» **Your goal**
From the records below, extract only the lines running from the line with "Términos y condiciones (256, 2352)" to the line with "[Discord] (34, 6)", both lines included, reproducing them exactly.

[[ Listed records, beginning ]]

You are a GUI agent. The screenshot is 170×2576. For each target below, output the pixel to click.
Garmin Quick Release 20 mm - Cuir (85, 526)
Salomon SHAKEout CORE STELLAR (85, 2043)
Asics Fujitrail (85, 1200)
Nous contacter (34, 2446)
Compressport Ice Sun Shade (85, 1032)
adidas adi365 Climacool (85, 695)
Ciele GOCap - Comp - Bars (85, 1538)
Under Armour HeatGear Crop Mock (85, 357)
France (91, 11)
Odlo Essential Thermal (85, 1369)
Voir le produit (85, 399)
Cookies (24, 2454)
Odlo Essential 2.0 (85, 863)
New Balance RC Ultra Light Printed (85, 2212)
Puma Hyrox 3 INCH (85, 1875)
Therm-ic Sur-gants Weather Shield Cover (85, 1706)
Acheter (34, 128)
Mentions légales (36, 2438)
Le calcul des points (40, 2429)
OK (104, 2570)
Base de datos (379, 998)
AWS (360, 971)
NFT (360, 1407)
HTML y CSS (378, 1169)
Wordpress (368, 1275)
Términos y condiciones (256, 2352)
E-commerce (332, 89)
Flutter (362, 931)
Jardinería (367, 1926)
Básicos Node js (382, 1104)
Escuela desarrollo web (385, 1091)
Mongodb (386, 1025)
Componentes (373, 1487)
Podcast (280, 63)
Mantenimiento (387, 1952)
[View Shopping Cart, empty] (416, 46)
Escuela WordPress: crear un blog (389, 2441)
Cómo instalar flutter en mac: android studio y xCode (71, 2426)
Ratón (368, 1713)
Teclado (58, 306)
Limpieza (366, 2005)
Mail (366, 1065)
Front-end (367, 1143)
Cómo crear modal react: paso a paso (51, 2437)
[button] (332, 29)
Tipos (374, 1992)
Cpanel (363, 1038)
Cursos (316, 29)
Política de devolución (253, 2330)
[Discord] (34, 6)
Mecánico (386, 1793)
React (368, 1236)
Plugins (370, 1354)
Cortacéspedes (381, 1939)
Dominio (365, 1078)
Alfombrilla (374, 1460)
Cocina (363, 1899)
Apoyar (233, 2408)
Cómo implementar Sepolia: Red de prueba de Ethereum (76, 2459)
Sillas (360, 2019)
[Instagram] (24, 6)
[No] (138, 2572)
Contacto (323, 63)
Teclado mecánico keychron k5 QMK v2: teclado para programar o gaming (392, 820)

[[ Listed records, end ]]

» **Result**
Términos y condiciones (256, 2352)
E-commerce (332, 89)
Flutter (362, 931)
Jardinería (367, 1926)
Básicos Node js (382, 1104)
Escuela desarrollo web (385, 1091)
Mongodb (386, 1025)
Componentes (373, 1487)
Podcast (280, 63)
Mantenimiento (387, 1952)
[View Shopping Cart, empty] (416, 46)
Escuela WordPress: crear un blog (389, 2441)
Cómo instalar flutter en mac: android studio y xCode (71, 2426)
Ratón (368, 1713)
Teclado (58, 306)
Limpieza (366, 2005)
Mail (366, 1065)
Front-end (367, 1143)
Cómo crear modal react: paso a paso (51, 2437)
[button] (332, 29)
Tipos (374, 1992)
Cpanel (363, 1038)
Cursos (316, 29)
Política de devolución (253, 2330)
[Discord] (34, 6)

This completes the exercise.